With pictures left out, only the lines from the one containing "Viewport: 2576px width, 481px height." through the end of the records should be reproduced exactly, please.

(Records from a data source)
▬▬▬▬▬▬

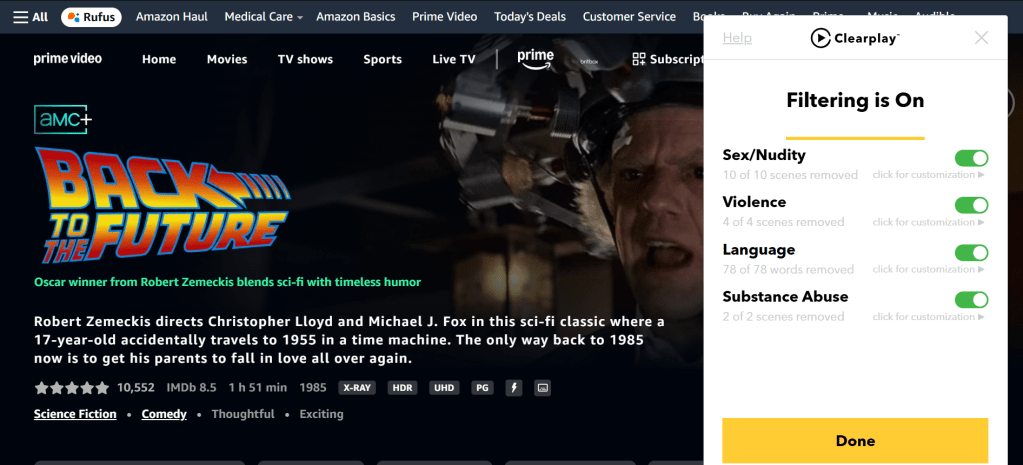Click the yellow Done button
1023x465 pixels.
click(855, 441)
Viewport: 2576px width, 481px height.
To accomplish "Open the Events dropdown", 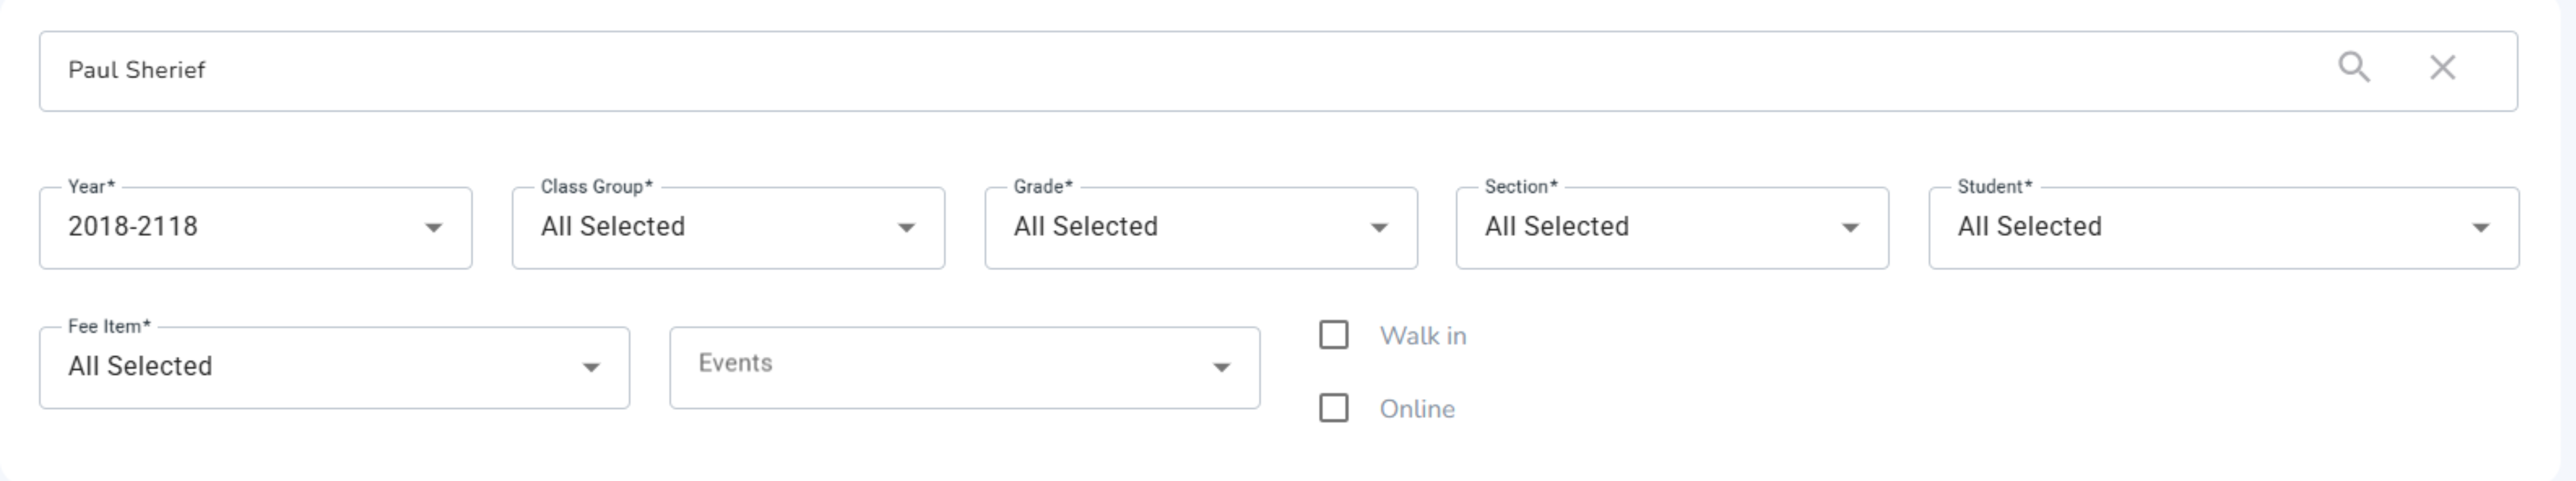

▬▬▬▬▬▬

### OUTPUT FOR THIS TASK
Viewport: 2576px width, 481px height.
To accomplish "Open the Events dropdown", 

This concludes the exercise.